We are meant to laugh and cry about these changes, meant to tackle them together with friends, and meant to discuss them with others in the community. But we shouldn’t lose sight of the fact that games are meant to bring us joy. Take joy from the game you play. And if you can’t, then perhaps it’s time to take a break, or to move on.
For me, WoW now has its real spark back because of these new dungeons. It also added a fun other dimension to the game in transmogrification, and revamping the Darkmoon Faire. What a fun way to divert my attention from heroics when it gets too repetitive. Perhaps in time, I’ll get to try out the LFR finder and even be able to kill Deathwing before expansion’s end. Who knows? I just know that when I finally do, I’ll be proud and happy. Doesn’t matter when I finally see his demise, or that others have already seen it before me. I was happy when I beat the Lich King, long after the fact, so I think I’ll be happy about this too. ;)

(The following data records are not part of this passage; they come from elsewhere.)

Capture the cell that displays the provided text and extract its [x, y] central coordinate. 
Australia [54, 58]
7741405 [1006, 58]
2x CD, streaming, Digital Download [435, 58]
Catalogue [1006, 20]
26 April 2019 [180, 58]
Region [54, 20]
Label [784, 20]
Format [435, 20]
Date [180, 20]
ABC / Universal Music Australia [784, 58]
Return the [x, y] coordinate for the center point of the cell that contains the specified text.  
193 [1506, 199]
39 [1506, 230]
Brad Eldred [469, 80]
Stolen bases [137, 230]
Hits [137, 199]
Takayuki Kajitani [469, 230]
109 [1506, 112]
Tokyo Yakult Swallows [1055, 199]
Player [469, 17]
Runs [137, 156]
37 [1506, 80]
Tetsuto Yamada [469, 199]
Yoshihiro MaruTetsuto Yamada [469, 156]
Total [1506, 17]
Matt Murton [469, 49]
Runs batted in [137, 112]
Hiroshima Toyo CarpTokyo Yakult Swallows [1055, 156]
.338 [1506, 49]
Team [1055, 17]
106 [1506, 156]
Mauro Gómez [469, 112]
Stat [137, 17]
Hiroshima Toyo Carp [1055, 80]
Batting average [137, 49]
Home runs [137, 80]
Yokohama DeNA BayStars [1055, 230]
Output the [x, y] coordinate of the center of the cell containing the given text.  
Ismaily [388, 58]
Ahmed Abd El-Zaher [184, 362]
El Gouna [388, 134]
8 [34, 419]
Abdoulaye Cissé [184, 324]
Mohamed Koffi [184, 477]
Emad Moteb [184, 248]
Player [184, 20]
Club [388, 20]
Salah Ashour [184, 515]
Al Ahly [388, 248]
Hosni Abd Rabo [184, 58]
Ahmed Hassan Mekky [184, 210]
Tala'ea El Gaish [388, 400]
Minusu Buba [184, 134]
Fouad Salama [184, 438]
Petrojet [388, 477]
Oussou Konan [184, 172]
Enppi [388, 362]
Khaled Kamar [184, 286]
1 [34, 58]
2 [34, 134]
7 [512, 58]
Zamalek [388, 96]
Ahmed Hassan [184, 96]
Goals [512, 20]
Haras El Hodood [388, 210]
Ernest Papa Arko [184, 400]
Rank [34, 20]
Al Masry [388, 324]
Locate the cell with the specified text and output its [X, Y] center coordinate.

I’m looking forward to seeing my beloved Cerylia becoming the hero I know she deserves to be. I hope all of you can take just as much hope and enjoyment from this patch as well, in your own way.
Thanks Blizzard, for making Patch 4.3 a fun one.
“His mind was calm and open, holding something that it should not be able to hold for more than a moment—but he knew a moment was all that was needed. All that was ever needed.”
Golden, Christie. Thrall: Twilight of the Aspects. New York: Gallery Books. 2011.